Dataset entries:

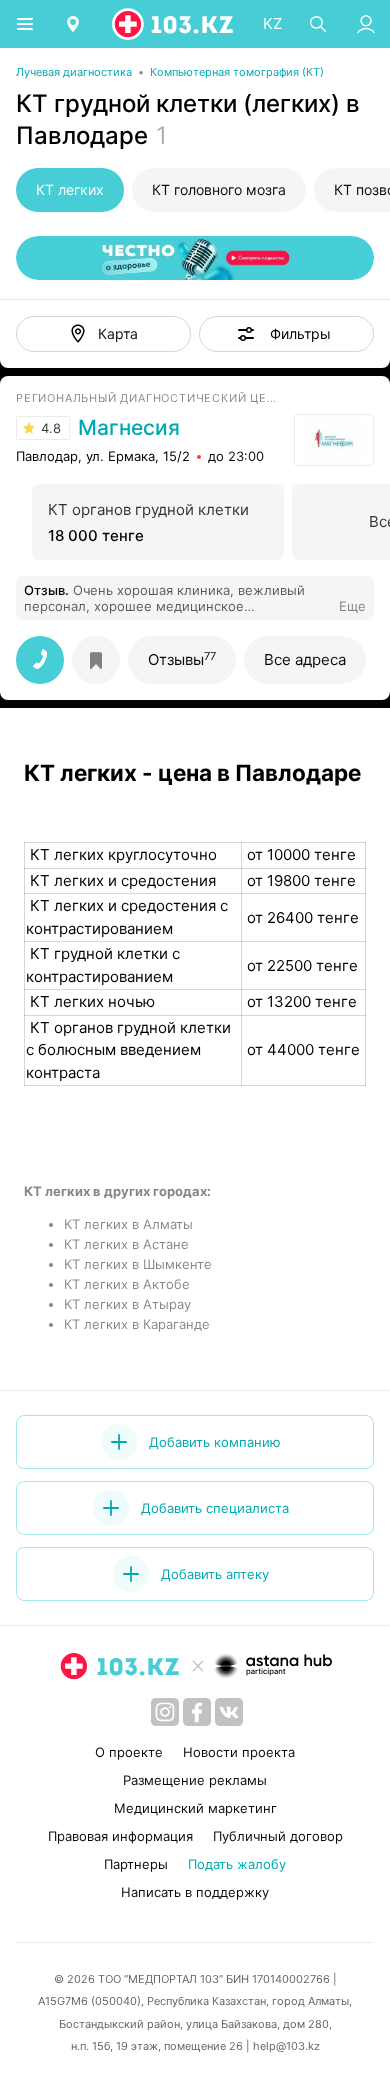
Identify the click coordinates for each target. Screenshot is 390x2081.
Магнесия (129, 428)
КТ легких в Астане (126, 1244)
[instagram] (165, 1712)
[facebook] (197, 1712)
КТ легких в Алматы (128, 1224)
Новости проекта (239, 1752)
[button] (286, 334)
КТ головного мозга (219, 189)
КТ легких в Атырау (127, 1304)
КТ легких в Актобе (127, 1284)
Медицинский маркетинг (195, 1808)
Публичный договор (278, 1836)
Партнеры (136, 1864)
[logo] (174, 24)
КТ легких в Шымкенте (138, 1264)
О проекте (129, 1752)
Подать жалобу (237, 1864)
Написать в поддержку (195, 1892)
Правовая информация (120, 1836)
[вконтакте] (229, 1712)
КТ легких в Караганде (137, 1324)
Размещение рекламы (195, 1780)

TASK BRIEF —
Once you find the line containing "Публичный договор (278, 1836)", copy it and every line after it through the end of the records, exactly and nothing else.

ANSWER BELOW —
Публичный договор (278, 1836)
Партнеры (136, 1864)
[logo] (174, 24)
КТ легких в Шымкенте (138, 1264)
О проекте (129, 1752)
Подать жалобу (237, 1864)
Написать в поддержку (195, 1892)
Правовая информация (120, 1836)
[вконтакте] (229, 1712)
КТ легких в Караганде (137, 1324)
Размещение рекламы (195, 1780)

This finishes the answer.